Walau Mesir secara teoritis dapat berbuat lebih banyak untuk meringankan penderitaan penduduk Gaza, namun Makovsky berkata, “Mesir melihatnya sebagai situasi politik yang buruk.”
Para pejabat hak asasi manusia Palestina dan PBB mengatakan bahwa Israel tetap berkuasa di Gaza, sehingga tunduk pada kewajiban tertentu untuk melindungi warga sipil di bawah hukum internasional, karena Israel mengerahkan kontrol efektif atas sebagian besar perbatasan darat, udara, dan laut Gaza.
Israel telah menolak argumen itu, dan menegaskan bahwa mereka secara sukarela meninggalkan Gaza 13 tahun yang lalu.
“Titik politiknya adalah bahwa setiap pihak dari konflik ini memiliki narasi mereka sendiri tentang status Jalur Gaza dan peran Israel,” kata Tamara Cofman Wittes, seorang rekan senior di Pusat Kebijakan Timur Tengah Brookings Institution. “Argumennya bukan apakah ini adalah perbatasan. Argumennya adalah apakah Israel menduduki Gaza.”
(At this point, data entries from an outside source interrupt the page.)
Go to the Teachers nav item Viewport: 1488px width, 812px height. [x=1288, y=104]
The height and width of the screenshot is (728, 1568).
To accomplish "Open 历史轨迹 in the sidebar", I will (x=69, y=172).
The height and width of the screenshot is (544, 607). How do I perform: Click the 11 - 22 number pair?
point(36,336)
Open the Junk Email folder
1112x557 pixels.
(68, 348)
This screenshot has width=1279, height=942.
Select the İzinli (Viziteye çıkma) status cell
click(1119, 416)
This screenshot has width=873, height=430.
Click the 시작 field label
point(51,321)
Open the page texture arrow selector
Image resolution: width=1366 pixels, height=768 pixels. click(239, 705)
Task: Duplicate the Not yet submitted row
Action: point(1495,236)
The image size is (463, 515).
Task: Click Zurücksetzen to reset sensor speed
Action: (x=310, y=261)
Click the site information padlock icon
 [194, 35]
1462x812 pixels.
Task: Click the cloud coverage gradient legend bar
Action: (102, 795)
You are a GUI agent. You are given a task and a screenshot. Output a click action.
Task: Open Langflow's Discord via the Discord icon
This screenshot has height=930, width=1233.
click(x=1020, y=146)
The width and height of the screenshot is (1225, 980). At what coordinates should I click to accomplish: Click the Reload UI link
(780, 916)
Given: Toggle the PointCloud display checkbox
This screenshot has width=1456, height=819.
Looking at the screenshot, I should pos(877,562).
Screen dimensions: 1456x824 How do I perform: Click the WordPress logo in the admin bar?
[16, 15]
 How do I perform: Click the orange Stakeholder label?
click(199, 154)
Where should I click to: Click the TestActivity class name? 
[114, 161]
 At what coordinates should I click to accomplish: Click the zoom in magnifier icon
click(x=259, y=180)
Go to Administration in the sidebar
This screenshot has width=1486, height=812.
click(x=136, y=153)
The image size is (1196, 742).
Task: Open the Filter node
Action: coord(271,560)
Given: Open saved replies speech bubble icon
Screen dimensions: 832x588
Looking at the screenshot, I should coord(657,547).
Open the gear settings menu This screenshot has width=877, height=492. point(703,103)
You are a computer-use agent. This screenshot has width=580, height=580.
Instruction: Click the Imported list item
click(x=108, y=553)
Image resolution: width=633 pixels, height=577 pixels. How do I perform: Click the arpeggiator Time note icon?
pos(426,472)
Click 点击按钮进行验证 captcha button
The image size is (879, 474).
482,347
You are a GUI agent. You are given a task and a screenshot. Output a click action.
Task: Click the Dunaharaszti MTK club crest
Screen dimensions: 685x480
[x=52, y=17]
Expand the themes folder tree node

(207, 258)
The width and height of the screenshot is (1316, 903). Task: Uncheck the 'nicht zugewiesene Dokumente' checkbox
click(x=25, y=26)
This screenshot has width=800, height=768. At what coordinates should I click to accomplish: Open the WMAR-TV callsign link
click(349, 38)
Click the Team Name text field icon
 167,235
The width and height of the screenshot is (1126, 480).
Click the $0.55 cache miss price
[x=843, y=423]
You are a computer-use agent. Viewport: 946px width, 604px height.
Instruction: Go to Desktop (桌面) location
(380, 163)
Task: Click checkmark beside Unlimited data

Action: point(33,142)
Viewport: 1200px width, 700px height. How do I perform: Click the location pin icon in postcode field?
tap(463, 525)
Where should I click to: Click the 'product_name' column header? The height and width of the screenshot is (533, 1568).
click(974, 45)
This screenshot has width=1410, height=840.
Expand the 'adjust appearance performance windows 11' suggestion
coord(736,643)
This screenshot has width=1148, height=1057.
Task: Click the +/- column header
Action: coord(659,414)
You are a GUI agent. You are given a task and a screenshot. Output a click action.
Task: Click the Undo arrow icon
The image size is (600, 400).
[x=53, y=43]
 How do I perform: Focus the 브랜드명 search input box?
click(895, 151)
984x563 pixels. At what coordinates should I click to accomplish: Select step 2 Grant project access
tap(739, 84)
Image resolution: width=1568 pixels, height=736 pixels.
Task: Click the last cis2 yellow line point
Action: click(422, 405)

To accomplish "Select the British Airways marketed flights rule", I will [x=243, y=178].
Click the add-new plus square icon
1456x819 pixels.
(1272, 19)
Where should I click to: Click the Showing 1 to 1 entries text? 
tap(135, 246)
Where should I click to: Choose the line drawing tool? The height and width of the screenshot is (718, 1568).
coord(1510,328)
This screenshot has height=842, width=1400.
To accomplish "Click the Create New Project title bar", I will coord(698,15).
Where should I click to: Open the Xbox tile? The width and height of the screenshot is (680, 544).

Pendukung Hamas di Hebron merayakan hasil pemilu tahun 2006, yang dimenangkan oleh kelompok militan tersebut. Baik Israel maupun Mesir memberlakukan blokade sesudahnya. (Foto: Reuters/Stoyan Nenov)
Israel menganggap upaya para pengunjuk rasa Palestina untuk mendekati pagar sebagai ancaman terhadap kedaulatannya, dan telah menggambarkan tanggapannya terhadap protes-protes ini sebagai pembelaan sah atas perbatasan Israel. Pihak berwenang Israel telah menjatuhkan selebaran di Gaza, yang memperingatkan warga Palestina untuk tidak mendekati pagar.
“Pasukan Pertahanan Israel bertekad untuk melindungi masyarakat Israel dan kedaulatannya, dari upaya Hamas dalam terorisme di bawah alasan kerusuhan,” tulis selebaran itu—sebuah posisi yang ditegaskan kembali oleh Ronen Manelis, juru bicara Pasukan Pertahanan Israel. “Bangsa yang berdaulat tidak bisa membiarkan ini,” katanya.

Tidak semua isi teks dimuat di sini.